BookmarkSubscribeRSS Feed
0 Likes

I'd like to be able to do these 2 things::

 

1. Instead of defaulting to date/time, default something that looks like a date to date. A lot of times, text files has a useless timestamp portion of an incoming field (00:00:00) that can be ignored.

 

2. Unless an incoming column has 'dollar' or 'amount' or 'amt' in the name, default it to string.  There are so many 'codes' and 'numbers' like zip code, social security number, employee ID and so on that just have numbers in them but nobody ever performs numeric functions on them, so import them as strings (especially important for leading zeroes).

 

These could be 'check boxes' on the import wizard screen or options for EG.

2 Comments
ballardw
Super User

@tomrvincent wrote:

I'd like to be able to do these 2 things::

 

1. Instead of defaulting to date/time, default something that looks like a date to date.

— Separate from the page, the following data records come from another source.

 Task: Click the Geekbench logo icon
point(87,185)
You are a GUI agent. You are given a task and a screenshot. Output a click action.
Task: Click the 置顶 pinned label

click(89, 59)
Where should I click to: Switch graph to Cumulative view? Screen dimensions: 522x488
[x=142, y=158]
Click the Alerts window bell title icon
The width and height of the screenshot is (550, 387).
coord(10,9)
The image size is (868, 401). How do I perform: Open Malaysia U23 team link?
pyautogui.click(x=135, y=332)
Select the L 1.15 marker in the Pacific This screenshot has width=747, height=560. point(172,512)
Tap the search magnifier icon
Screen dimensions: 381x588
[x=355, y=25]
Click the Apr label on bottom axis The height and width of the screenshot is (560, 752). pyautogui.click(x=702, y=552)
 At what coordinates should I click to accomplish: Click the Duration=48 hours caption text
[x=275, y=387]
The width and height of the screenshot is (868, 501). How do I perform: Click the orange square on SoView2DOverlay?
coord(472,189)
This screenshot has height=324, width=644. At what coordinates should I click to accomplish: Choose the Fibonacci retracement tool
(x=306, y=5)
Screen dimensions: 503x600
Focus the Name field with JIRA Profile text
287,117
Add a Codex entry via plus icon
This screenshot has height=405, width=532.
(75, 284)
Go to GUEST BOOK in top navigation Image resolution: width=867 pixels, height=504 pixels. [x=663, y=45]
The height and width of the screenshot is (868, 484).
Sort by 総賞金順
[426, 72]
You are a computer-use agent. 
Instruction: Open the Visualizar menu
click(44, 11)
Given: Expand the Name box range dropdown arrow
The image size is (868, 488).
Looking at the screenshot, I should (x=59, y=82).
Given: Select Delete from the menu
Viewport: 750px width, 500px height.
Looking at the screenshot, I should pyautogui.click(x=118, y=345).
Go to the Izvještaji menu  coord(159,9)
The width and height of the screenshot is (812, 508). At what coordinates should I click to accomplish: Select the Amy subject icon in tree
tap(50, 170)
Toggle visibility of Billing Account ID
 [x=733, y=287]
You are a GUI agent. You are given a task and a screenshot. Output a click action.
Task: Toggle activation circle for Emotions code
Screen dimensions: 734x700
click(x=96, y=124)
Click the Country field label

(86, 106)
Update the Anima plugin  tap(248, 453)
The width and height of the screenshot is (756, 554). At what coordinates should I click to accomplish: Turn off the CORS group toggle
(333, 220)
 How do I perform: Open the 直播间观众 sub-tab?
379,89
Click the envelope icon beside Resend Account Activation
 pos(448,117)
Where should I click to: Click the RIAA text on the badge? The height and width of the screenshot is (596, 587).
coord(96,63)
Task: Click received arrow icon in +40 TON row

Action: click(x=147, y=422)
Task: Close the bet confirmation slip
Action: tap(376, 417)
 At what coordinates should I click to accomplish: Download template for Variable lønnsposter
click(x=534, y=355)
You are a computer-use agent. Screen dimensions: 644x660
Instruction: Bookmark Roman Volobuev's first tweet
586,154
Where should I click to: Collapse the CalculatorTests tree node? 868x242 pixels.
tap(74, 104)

A lot of times, text files has a useless timestamp portion of an incoming field (00:00:00) that can be ignored.

 


I deal with this by not letting a guessing procedure guess what I want with the data. I also have periodic discussions with data suppliers about letting some anonymous "default" in their software treat dates as times. If you rely on import without a data sharing agreement and documented contents for variable types, lengths and ranges of values you will eventually have problems with data sets that should have character values get read as numeric or vice versa causing a plethora of cascading problems for combining data or valid variable types for analysis.

 

Except for very trivial exercises my import processes will use proc import one time build the skeleton of a data step to read a file format and then I adjust as needed. The frequent datetimes that should be dates are handled by changing the informat and formats assigned. Then use a code node with that generated and approved code to handle the data.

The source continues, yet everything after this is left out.